The case was brought by a teenager, identified only as C.J., who had fled gang threats in Honduras. His asylum claim was rejected by an immigration judge and he then appealed the case to the US Court of Appeals for the 9th Circuit.

His lawyers, from the American Civil Liberties Union and other advocacy groups, argued that a provision in immigration law implicitly requires the government to provide lawyers for immigrant minors.

But the appeals court rejected the claim and said it was “a privilege that Congress has not conferred.”

C.J. and his mother fled Honduras after the teenager was repeatedly pressured to join the Mara gang. After he refused, the youth said the Maras threatened him at gunpoint.

He and his mother came to the US in 2014 and were apprehended by the Department of Homeland Security four days after their arrival. C.J. was 13 years old at the time. He was placed into removal proceedings based on illegal entry, according to the court.

His mother told the court she couldn’t afford a lawyer, so she represented C.J. at his immigration hearings. She filed an asylum application for her son, but it contained “threadbare statements in support of C.J.’s asylum claim and much of what is written is borderline inscrutable and non-responsive,” according to the court.

C.J. and his mother told the immigration judge they were afraid to go back to Honduras because of the gang threats. But the immigration judge concluded that C.J. didn’t establish eligibility for asylum, and the appeals court on Monday agreed.

The ACLU said it will seek a reversal of Monday’s decision.

“If allowed to stand, the decision means that thousands of refugee children felling persecution will never get a fair day in court for their claims of asylum,” said Ahilan Arulanantham, the lead attorney and legal director for the ACLU of Southern California.

But the court also noted that granting free legal representation to undocumented minors would create a financial problem for the government.

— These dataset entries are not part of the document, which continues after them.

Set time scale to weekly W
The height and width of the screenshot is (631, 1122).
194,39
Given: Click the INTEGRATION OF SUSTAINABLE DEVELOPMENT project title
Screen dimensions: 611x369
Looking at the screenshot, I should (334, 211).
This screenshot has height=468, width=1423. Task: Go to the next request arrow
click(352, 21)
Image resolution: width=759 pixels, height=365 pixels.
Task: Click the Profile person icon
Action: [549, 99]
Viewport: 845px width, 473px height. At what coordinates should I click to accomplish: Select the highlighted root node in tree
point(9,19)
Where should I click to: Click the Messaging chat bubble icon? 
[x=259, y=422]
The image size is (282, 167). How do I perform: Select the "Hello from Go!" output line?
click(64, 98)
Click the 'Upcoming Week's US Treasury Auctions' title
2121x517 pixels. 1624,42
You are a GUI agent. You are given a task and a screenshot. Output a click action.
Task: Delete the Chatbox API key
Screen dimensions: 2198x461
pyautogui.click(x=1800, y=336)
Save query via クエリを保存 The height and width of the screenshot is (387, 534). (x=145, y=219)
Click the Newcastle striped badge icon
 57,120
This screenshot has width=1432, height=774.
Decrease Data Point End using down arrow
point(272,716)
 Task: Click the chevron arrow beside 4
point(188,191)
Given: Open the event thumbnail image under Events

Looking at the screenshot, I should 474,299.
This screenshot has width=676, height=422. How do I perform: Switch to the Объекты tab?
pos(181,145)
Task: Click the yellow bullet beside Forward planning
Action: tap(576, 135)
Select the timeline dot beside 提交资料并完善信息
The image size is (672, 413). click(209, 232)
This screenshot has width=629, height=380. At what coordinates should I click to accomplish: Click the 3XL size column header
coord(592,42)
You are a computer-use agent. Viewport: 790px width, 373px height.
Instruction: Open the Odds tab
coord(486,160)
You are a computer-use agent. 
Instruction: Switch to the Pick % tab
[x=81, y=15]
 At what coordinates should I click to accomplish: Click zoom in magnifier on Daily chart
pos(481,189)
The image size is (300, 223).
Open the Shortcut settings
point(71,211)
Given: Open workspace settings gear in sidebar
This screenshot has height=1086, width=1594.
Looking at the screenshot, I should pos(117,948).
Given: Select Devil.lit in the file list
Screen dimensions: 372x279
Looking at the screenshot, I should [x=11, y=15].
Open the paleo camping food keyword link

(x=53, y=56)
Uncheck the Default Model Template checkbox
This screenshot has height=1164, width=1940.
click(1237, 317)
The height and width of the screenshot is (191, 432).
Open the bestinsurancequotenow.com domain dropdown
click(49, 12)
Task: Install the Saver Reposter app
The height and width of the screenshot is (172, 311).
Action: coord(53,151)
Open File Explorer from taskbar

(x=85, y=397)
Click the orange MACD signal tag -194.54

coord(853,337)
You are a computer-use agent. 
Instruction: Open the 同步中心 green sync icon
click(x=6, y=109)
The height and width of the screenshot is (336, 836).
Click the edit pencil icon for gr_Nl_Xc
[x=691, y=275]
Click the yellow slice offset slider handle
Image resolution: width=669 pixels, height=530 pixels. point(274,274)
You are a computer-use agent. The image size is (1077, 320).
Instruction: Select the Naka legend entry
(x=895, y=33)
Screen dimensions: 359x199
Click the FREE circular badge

“Mandating free court appointed counsel could further strain an already overextended immigration system,” Callahan wrote. The US government estimated that appointing counsel for apprehended minors would cost $276.1 million a year, she wrote.

The number of children fleeing violence in Central America is rising, Arulanantham said. The biggest increase started around 2014 as a product of acute violence in three countries in particular — Honduras, Guatemala and El Salvador, he said.

Though the panel ruled against C.J., the judges expressed sympathy for his situation.

“We sympathize with his personal plight, as C.J. appears to have displayed courage in the face of serious adversity. But while ‘our hearts are with [C.J.],’ the law does not support his requested relief,” their decision said.